Crimes committed in Colombia that are legally connected to the FARC are basically in the Special Jurisdiction for Peace (JEP) after the signing of the Peace Agreement in 2016. The JEP has jurisdiction over crimes committed within the framework and, because of the conflict, and under one condition, drug trafficking is among those, as Kenneth Burbano, Director of the Constitutional Observatory at the Free University, explains:
“The JEP can investigate, charge, and try members of the FARC who subscribed to the Final Peace Agreement for acts committed before December 1, 2016, if the acts were because of, occasioned by, or directly or indirectly related to the armed conflict. That includes the crime of drug trafficking when it was for the purpose of financing the rebellion, i.e. connected with the political crime.”

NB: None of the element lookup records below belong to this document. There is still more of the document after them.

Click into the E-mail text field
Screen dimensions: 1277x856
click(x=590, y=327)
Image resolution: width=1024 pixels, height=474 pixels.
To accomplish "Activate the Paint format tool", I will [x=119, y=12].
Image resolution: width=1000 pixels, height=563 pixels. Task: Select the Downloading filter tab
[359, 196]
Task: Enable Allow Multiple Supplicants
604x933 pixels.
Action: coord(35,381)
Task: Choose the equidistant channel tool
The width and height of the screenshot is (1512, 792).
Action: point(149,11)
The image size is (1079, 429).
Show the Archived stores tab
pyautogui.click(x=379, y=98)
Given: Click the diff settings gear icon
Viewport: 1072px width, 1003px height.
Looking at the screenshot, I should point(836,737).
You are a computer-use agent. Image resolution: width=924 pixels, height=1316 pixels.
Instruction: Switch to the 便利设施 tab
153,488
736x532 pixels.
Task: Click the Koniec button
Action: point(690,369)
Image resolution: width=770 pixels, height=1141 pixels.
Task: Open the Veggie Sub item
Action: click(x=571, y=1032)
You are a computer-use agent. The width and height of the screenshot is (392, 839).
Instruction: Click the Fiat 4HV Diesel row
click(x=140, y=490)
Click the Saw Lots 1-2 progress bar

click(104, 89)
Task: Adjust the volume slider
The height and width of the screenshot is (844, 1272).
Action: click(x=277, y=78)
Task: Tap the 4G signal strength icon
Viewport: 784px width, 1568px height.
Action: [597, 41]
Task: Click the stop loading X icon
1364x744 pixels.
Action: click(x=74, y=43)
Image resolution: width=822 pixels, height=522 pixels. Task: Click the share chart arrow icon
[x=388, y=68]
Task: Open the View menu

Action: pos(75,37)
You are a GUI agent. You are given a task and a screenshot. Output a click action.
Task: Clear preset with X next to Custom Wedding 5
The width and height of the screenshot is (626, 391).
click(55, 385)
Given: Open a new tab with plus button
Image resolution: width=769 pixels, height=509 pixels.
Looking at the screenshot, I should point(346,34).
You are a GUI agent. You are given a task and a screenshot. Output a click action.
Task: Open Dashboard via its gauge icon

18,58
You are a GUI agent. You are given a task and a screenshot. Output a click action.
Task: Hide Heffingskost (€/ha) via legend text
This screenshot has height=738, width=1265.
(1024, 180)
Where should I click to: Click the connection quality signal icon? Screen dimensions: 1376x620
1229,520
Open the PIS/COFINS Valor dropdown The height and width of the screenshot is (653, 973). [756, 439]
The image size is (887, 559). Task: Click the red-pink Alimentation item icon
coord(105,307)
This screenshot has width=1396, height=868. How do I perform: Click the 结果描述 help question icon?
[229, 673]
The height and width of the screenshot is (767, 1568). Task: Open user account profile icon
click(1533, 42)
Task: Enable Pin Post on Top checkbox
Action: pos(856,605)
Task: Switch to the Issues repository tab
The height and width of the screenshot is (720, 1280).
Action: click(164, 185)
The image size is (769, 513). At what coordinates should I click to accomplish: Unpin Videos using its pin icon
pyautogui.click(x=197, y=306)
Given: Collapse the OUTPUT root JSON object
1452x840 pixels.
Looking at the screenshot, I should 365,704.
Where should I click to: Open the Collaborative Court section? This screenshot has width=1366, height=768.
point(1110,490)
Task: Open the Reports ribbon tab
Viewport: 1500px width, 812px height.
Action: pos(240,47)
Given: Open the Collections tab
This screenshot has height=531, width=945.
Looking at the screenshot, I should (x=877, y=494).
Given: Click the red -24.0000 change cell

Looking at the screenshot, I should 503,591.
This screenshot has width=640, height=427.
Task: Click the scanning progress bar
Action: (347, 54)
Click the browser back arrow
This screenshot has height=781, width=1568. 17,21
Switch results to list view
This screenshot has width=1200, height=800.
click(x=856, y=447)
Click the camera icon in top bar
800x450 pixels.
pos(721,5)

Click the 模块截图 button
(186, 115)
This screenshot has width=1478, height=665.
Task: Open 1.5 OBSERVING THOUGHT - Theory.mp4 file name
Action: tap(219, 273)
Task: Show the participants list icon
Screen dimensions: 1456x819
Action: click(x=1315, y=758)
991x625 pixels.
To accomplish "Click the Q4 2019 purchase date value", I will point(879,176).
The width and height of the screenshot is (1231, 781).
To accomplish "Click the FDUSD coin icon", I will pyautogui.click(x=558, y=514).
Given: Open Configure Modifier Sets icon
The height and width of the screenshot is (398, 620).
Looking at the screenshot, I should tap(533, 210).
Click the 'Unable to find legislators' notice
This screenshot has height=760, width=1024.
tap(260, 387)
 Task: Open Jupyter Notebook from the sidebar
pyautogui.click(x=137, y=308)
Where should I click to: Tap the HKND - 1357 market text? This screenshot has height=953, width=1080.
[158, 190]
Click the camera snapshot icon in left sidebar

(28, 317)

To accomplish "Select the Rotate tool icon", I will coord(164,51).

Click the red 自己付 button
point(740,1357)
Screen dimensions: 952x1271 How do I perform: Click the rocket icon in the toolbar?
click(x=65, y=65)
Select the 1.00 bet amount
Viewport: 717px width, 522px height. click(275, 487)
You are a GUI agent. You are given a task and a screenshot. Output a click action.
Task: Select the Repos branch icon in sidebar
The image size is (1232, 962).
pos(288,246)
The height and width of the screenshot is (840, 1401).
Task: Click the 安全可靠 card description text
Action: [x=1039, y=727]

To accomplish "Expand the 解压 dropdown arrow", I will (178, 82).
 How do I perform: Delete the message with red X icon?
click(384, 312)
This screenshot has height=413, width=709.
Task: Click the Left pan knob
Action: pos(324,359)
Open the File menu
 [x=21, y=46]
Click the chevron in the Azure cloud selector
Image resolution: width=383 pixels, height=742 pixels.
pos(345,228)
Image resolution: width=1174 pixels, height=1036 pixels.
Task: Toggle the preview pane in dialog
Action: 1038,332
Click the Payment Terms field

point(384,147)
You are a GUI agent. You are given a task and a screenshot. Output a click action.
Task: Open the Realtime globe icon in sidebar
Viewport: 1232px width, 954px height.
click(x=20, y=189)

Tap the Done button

The professor also explained that if the drug trafficking was committed for the defendant’s own private benefit, it is not related to the armed conflict, and if it was committed after December 1, 2016, the ordinary criminal justice system has jurisdiction to investigate and judge it.
In addition, the amnesty law (Statute 1820 of 2016) establishes that “crimes connected with the political crime, that is, actions specifically related to the development of the rebellion and committed because of the armed conflict, such as actions intended to facilitate, support, finance, or hide the development of the rebellion, may receive amnesty.”
In that regard, the JEP has explained that drug trafficking is one of the crimes over which it can have jurisdiction, but it will always evaluate that connection, or the lack of it, case by case.
Regarding the recent announcements by the United States, the JEP states that it has no position or reaction on that precise issue, and that its positions have already been stated in decisions such as its analysis in the extradition case of “Jesús Santrich,” wanted for drug trafficking, but in which the JEP did not receive all of the evidence at the trial level. Thus it decided that he could not be extradited. The same is true of its decision to expel from its jurisdiction Santrich, Iván Márquez, and others who had left the peace process.
It’s worth remembering that, with regard to cases, right now the JEP has opened seven: 01) kidnappings by the FARC; 02) the conflict situation in Tumaco, Ricaurte, and Barbacoas (Nariño Province); 03) the false positives; 04) the violent situation in Urabá; 05) the conflict situation in several municipalities in Cauca Province; 06) regarding the victimization of the Patriotic Union Party (UP); and 07) the recruitment and use of children in the war.
In addition, as of March 20 of this year, 9,737 former guerrillas of the FARC, as well as 2,680 members of the Armed Forces, 100 agents of the government who were not part of the Armed Forces (ex-mayors, ex-senators, etc.) and 12 individuals prosecuted for social protest have signed documents stating their submission to JEP jurisdiction.